** WORK REQUEST **
Only the lines below starting at the one that contains "This screenshot has width=1175, height=814." and ending at the one that contains "Given: Jump to the Last rows" are to be reproduced, exactly and with both ends kept.

** GIVEN RECORDS **
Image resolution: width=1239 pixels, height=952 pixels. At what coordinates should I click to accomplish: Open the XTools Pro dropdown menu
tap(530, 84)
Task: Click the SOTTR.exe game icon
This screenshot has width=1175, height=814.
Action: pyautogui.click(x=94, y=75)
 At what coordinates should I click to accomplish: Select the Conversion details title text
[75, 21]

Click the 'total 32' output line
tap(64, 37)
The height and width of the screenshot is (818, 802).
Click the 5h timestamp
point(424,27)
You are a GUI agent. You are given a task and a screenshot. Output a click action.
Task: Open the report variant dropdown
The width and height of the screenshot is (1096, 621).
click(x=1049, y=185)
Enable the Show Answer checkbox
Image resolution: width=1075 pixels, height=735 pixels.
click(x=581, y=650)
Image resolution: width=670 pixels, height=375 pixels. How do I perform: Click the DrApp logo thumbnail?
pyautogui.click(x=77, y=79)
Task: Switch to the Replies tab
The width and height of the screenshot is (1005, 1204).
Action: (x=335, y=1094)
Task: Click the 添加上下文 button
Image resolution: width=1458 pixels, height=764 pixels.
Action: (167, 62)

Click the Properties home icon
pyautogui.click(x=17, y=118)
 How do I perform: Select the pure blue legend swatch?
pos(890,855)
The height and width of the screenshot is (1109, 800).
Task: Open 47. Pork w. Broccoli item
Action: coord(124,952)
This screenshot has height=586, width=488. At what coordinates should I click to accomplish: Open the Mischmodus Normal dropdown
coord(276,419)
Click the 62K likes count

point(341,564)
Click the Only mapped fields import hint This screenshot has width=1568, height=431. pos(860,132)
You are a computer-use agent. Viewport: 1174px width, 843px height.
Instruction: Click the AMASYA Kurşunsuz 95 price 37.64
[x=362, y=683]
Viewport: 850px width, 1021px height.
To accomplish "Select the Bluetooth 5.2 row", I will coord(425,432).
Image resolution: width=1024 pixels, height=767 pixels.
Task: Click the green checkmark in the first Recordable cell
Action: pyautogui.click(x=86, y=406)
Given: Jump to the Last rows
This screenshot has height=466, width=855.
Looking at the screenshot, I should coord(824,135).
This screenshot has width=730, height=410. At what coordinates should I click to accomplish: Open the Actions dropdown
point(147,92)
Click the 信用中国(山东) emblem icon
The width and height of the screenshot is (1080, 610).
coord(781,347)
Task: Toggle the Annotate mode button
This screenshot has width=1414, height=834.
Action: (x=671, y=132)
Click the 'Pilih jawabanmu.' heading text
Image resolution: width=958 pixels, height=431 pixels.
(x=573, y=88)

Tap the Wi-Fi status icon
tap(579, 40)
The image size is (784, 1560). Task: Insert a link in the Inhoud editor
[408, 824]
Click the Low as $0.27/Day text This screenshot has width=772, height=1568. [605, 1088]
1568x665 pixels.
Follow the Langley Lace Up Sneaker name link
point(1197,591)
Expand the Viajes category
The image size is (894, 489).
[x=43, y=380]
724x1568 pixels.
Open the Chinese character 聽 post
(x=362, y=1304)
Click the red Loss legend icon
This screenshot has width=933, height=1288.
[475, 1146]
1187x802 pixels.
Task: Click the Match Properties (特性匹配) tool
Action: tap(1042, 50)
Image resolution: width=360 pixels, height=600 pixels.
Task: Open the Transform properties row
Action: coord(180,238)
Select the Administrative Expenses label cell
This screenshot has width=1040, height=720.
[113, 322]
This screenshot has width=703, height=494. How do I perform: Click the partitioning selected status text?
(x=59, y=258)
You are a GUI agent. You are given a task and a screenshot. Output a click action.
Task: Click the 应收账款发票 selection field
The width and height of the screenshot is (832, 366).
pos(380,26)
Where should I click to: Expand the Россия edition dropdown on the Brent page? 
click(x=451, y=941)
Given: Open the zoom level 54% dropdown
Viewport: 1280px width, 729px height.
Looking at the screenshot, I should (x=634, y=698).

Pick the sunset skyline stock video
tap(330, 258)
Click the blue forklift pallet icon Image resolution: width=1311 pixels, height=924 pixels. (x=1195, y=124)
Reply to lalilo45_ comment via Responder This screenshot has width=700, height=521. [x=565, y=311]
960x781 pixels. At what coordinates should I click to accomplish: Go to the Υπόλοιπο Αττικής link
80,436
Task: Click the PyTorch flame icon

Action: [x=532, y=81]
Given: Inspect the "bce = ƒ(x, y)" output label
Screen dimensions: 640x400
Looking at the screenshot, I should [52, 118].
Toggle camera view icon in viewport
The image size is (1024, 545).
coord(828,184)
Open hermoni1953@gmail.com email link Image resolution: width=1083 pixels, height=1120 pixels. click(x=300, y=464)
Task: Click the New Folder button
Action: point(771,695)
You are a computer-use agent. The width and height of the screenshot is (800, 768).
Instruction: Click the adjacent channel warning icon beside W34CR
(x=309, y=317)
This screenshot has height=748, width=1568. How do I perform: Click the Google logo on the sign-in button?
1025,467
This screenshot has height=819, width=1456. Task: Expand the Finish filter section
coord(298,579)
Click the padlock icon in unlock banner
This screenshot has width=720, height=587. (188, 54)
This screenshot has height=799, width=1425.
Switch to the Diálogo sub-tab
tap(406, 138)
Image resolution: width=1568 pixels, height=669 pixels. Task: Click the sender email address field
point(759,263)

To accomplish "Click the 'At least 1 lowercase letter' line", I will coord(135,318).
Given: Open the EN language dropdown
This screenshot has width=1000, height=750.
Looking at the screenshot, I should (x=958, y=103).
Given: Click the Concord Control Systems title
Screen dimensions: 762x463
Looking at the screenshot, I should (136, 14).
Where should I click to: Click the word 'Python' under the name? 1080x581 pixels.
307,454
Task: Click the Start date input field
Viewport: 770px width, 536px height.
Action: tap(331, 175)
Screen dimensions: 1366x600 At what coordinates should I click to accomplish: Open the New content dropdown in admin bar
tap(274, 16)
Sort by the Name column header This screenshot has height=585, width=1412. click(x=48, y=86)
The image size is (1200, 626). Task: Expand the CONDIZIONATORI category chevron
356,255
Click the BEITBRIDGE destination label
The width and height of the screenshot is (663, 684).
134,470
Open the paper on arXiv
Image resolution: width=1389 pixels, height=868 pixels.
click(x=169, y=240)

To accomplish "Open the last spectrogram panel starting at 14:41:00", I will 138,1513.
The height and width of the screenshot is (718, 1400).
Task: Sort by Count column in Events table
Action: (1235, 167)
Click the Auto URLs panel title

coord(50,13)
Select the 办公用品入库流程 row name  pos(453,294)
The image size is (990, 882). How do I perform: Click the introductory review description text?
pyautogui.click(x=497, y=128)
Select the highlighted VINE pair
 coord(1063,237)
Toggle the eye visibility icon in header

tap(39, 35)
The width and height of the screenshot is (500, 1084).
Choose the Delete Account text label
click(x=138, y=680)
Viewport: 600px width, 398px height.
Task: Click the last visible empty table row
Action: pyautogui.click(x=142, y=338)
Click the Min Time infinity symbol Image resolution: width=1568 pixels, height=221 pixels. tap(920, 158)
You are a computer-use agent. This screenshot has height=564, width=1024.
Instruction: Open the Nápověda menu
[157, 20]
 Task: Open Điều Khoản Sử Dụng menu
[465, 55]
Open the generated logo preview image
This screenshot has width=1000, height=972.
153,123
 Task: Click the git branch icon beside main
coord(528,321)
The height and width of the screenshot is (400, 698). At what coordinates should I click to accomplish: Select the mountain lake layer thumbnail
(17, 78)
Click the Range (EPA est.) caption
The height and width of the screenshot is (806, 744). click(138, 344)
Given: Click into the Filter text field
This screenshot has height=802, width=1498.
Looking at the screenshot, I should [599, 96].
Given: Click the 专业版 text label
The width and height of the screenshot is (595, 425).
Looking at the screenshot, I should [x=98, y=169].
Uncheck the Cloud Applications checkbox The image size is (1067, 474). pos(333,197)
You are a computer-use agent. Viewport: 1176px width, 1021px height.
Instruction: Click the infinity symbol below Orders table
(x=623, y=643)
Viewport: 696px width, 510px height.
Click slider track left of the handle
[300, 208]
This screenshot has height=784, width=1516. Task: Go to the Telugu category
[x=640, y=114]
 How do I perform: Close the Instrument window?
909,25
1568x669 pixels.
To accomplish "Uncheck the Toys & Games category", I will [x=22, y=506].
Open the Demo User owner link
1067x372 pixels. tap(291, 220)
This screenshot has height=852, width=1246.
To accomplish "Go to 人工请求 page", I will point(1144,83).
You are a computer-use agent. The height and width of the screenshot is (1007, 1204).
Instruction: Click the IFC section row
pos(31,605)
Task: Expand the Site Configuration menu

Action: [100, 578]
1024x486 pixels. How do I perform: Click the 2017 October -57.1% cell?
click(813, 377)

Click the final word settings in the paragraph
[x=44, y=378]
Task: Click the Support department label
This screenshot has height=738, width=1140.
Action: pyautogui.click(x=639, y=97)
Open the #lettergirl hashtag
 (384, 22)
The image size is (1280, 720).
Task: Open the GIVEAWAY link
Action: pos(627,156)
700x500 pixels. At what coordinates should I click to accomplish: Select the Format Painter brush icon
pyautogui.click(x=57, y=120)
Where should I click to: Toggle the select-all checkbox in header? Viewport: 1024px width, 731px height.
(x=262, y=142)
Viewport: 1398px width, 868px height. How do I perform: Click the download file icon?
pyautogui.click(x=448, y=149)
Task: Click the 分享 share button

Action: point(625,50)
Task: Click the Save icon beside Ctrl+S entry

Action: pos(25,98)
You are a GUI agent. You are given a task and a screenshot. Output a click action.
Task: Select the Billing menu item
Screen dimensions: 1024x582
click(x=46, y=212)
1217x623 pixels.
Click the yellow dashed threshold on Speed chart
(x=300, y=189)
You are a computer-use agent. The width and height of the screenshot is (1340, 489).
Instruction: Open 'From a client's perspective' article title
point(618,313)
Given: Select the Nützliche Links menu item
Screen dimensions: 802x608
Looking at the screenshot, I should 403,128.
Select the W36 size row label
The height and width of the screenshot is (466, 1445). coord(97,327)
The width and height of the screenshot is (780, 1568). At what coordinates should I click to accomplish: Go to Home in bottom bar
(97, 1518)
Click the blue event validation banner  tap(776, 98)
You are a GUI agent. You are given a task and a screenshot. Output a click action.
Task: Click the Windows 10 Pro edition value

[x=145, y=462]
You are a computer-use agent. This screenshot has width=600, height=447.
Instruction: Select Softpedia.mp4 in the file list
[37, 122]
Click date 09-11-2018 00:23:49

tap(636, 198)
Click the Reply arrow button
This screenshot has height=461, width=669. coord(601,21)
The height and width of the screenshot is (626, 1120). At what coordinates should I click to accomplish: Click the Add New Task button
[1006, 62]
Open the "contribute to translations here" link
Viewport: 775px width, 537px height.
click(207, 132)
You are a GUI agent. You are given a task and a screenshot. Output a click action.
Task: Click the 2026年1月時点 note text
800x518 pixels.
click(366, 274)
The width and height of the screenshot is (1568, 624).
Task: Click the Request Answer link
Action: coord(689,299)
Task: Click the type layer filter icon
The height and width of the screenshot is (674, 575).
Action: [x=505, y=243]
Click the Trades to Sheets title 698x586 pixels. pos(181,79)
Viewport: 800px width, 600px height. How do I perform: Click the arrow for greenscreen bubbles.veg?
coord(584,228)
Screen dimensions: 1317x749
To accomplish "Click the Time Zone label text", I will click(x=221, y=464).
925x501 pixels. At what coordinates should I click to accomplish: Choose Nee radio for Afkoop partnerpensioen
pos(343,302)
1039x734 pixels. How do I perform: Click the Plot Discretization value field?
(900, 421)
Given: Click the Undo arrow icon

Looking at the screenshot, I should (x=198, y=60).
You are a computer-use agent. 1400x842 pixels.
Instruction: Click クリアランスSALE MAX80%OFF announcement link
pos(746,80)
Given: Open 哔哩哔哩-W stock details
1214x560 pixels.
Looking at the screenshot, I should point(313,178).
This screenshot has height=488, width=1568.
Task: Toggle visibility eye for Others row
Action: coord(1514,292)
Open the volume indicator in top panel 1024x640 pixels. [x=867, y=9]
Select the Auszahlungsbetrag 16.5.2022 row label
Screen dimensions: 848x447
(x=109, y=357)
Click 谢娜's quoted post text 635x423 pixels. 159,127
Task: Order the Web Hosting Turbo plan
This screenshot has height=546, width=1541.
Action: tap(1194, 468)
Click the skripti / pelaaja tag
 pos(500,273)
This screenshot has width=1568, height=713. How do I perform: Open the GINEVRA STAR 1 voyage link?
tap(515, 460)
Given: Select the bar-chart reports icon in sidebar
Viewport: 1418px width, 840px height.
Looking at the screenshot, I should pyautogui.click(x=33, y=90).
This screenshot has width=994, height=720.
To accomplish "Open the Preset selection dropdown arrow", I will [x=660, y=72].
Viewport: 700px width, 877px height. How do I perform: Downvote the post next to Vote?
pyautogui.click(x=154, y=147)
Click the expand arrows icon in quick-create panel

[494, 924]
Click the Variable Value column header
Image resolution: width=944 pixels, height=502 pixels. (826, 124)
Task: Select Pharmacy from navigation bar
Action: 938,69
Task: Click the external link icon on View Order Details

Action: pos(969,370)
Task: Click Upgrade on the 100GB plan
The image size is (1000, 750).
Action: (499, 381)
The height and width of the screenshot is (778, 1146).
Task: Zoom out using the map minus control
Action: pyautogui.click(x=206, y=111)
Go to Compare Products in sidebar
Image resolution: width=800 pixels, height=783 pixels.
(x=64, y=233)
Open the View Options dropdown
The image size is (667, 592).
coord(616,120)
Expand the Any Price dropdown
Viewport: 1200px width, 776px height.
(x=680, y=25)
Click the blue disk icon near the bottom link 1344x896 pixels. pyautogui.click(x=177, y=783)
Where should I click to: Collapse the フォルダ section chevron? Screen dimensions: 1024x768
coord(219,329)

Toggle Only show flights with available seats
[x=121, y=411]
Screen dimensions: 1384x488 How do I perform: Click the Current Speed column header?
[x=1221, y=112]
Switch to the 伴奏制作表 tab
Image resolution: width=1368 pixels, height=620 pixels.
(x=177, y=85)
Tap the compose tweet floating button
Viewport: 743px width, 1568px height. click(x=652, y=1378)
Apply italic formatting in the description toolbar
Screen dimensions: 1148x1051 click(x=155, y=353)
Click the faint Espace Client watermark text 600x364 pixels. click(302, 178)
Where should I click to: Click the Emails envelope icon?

** THE ANSWER **
This screenshot has width=1175, height=814.
Action: pyautogui.click(x=94, y=75)
 At what coordinates should I click to accomplish: Select the Conversion details title text
[75, 21]

Click the 'total 32' output line
tap(64, 37)
The height and width of the screenshot is (818, 802).
Click the 5h timestamp
point(424,27)
You are a GUI agent. You are given a task and a screenshot. Output a click action.
Task: Open the report variant dropdown
The width and height of the screenshot is (1096, 621).
click(x=1049, y=185)
Enable the Show Answer checkbox
Image resolution: width=1075 pixels, height=735 pixels.
click(x=581, y=650)
Image resolution: width=670 pixels, height=375 pixels. How do I perform: Click the DrApp logo thumbnail?
pyautogui.click(x=77, y=79)
Task: Switch to the Replies tab
The width and height of the screenshot is (1005, 1204).
Action: (x=335, y=1094)
Task: Click the 添加上下文 button
Image resolution: width=1458 pixels, height=764 pixels.
Action: (167, 62)

Click the Properties home icon
pyautogui.click(x=17, y=118)
 How do I perform: Select the pure blue legend swatch?
pos(890,855)
The height and width of the screenshot is (1109, 800).
Task: Open 47. Pork w. Broccoli item
Action: coord(124,952)
This screenshot has height=586, width=488. At what coordinates should I click to accomplish: Open the Mischmodus Normal dropdown
coord(276,419)
Click the 62K likes count

point(341,564)
Click the Only mapped fields import hint This screenshot has width=1568, height=431. pos(860,132)
You are a computer-use agent. Viewport: 1174px width, 843px height.
Instruction: Click the AMASYA Kurşunsuz 95 price 37.64
[x=362, y=683]
Viewport: 850px width, 1021px height.
To accomplish "Select the Bluetooth 5.2 row", I will coord(425,432).
Image resolution: width=1024 pixels, height=767 pixels.
Task: Click the green checkmark in the first Recordable cell
Action: pyautogui.click(x=86, y=406)
Given: Jump to the Last rows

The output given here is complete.